Человек и оружие - Гончар Олесь. Страница 67

Все, що мав у життi, вiн вiддав
Для одноi iдеi,
I горiв, i яснiв, i страждав,
I трудився для неi…

И еще это:

I пiдуть вони в безвiсть вiкiв,
Повнi туги i жаху,
Простувать в ходi духовi шлях
I вмирати на шляху…

Но мы не хотим умирать! Мы идем для того, чтобы жить. Мы пробьемся, вырвемся из этих степей окруженческих, где чувствуем себя как под огромным стеклянным колпаком, из-под которого выкачан воздух.

Шумит и шумит высокая стерня под нашими ногами, шелестит бурьян под ударами тяжелого Колумбова плаща.

Еще сильнее пылают на горизонтах пожары.

В небе тесно от туч, беспокойных, клубящихся. Небо и все вокруг потемнело от них, лишь там, где прячется горбушка месяца, светлеет растрепанная прядь, как борода микеланджеловского Моисея, помнишь?

52

Знаем — не одни мы идем. Много таких, как мы, большими и маленькими группами идут в эти ночи степями на восток. Трусов отгоняют. Предателей казнят. Идут, случайно сведенные судьбой, объединенные лишь одной целью: пробиться! Иногда ночью мы встречаем таких, как мы сами. Сходимся настороженно, недоверчиво. Они остерегаются нас, мы остерегаемся их. Они поднимаются из бурьянов, мы тоже поднимаемся, перекликаемся, как птицы ночные, потом сближаемся, готовые в любой миг прибегнуть к оружию. Кто? Свои — и легче на сердце. Посовещавшись, обменявшись слухами, предупредив друг друга: «Туда не идите, там засада», снова расходимся и продолжаем путь небольшими группами — так легче выходить. Многие из нас погибнут, попадут в неволю, а другие все-таки выйдут, вольются в регулярные войска и не раз потом будут вспоминать эти степные окруженческие блуждания.

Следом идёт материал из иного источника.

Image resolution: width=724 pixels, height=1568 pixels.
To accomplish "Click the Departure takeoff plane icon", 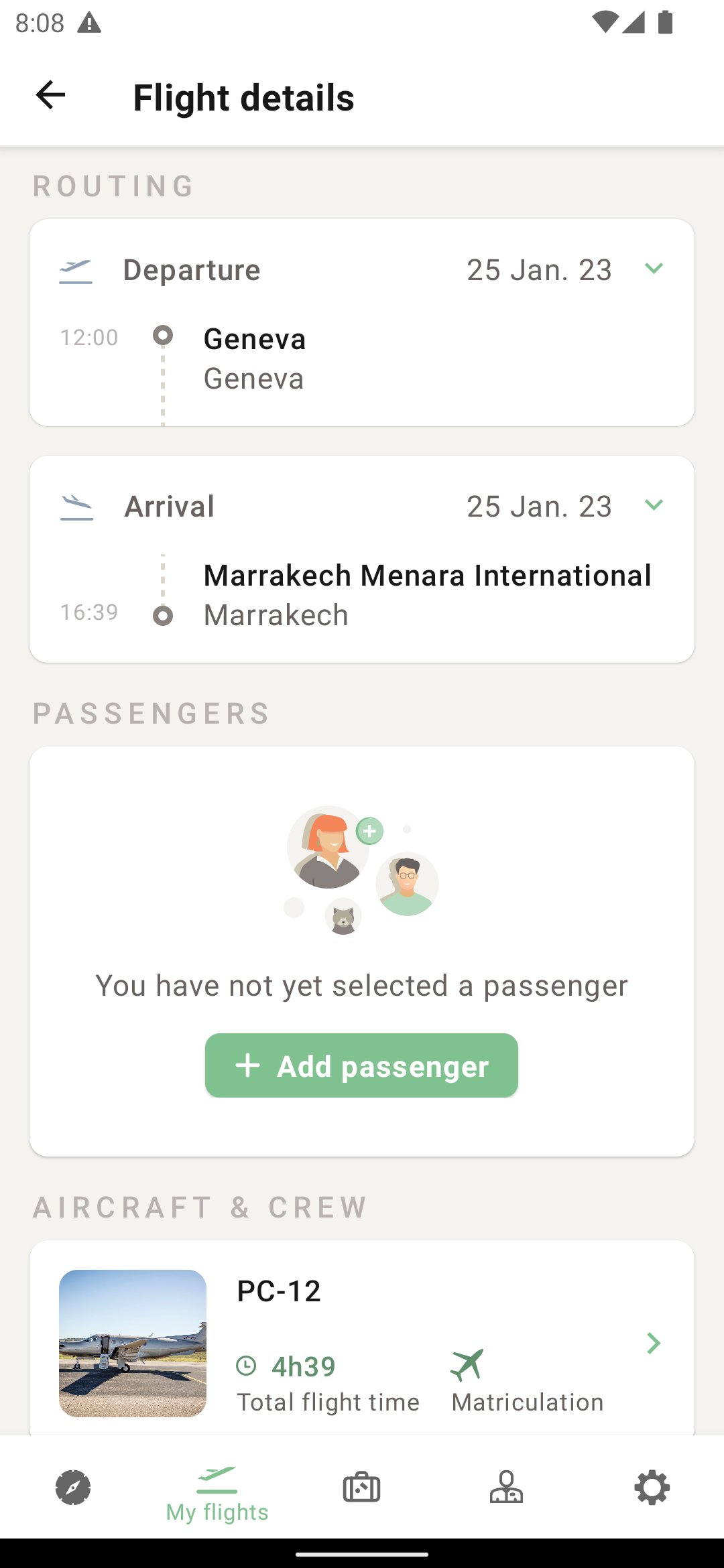I will coord(76,271).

Лето отступления, лето тяжких оборонительных боев, окружений, лето скорых и праведных судов на дорогах, упрямых атак, которые кончаются ничем. Вспоминается Рось, что стоила нам столько крови, а теперь давно уже в руках врага. Взорванный Днепрогэс, что ревет сейчас там сильнее Ненасытца, сильнее Волчьего Горла, ревет вместе со всеми девятью своими дикими порогами, как самый большой и грозный из них. После взрыва плотины — как он бешено разлился в ту ночь, Днепр, затопляя все понизовье! Горе было тому, кто оказывался в этой пучине, в безумном разгуле стихии… Наши бойцы, оставшиеся в плавнях, спасаясь от наводнения, карабкались в темноте на деревья, мы тоже в поисках переправы, как обезьяны, лазали по деревьям до тех пор, пока не подплыли к нам рыбаки на лодках… Что ж, может, все это нужно было пройти? И горечь невозвратимых потерь, и бои до последнего, и эти окружения, — может, все это нужно пережить, чтобы стать другими и победить? И тот взрыв Днепрогэса сделал свое дело, точно так же, как сделала его и наша, пусть неумелая, контратака на Роси и эти последние, на сторонний взгляд, напрасные бои, которые мы вели в окружении. Как ничто не пропадает в природе, так, думаю, не пропадут понапрасну никакие, даже самые малые солдатские усилия.

Рассвет застает нас в посадке, далеко от дорог. Этот тихий, не потревоженный войною степной рассвет — что может сравниться с ним? Что может сравниться с этой мягкостью воздуха, с этим покоем, который наступает в природе с первой осенней серебринкой?.. Туман плавает над степью, а сколько росы в посадке! Мы бредем по ней, как по воде. Крупная, густая, она отливает сединой на кустах перекати-поля, бисером блестит на каждой паутинке, которая опутывает бурьян. В посадке натыкаемся на свежие лежбища, что, видать, оставили такие же, как мы, передневав здесь. Мы тоже облюбовали тут себе прибежище на день. Колючая степная рощица, раньше защищавшая колхозные хлеба от суховеев, теперь будет защищать нас от вражеского глаза. Дикие голуби — горлинки — глядят на нас с верхушек посадки — они как наш дозор, и тут, возле них, располагаемся мы.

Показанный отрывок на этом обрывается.